Erstellt am: 5. 5. 2011 - 11:54 Uhr
Today's Webtip: The History of Hip
Divinecaroline.com (for some reason or other) put together a little history of Hipsters. Most likely spurred on by the now mainstream phenomenon of hipster hate, they dug out some history books and tried there best to follow the family tree of alt-cultures that morphed out of the 1940's jazz scene.
They do a fair job of providing a quick background of the very early days, but drop the ball around the seventies, making a massive jump from Hippies to the current rash of iconic ironics.
It's a shame really because it means they missed out on the whole art-school/rock experimental fun, totally ignored the jazz, swing and beat revivals, forgot about at least three rounds of Ska scenes, and just generally look like ignorant wombats. But that's what makes reading the article fun. I'm still working on my list of things they missed, but I think I might have a pretty good idea of where to go for more info and less snark.

Rama
Hipster Counter Culture Through the Decades
A Brief History of the Counter Culture is a much better timeline with less depth but better snark.

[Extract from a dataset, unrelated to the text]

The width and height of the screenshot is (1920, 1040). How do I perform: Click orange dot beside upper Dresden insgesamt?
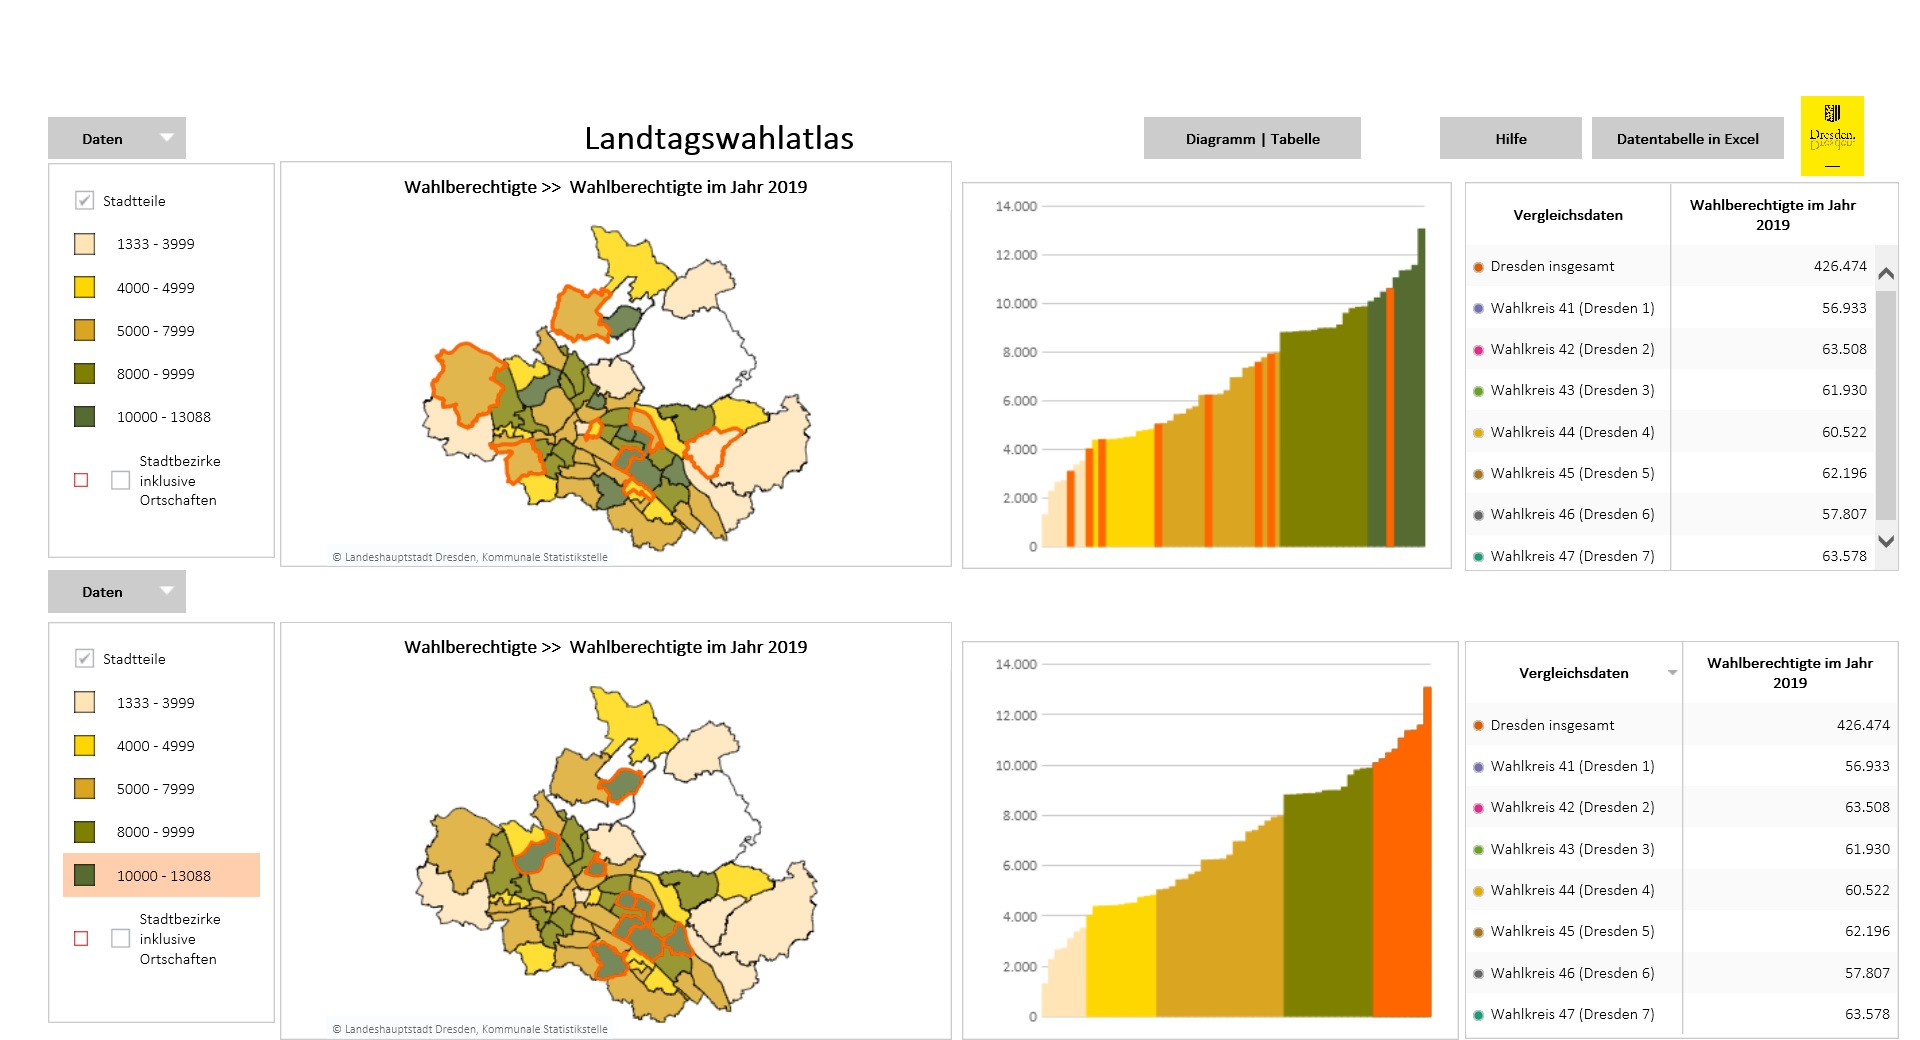(1478, 267)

And for anyone who thinks old-school is anything before 1999, it might be worth checking out Evolution: Bohemia and Historical Change. They take it all the way back to the early 19th century.
But for me, nothing beats A Biased Timeline of the Counter-Culture, a work in process on that ancient cyber-hippie hangout TheWell. It's a raw data dump with all sorts of facts and dates and an almost painful layout that will make it unreadable for anyone but the dedicated historian of alt-culture history.
And the pic? That's Paul Verlaine.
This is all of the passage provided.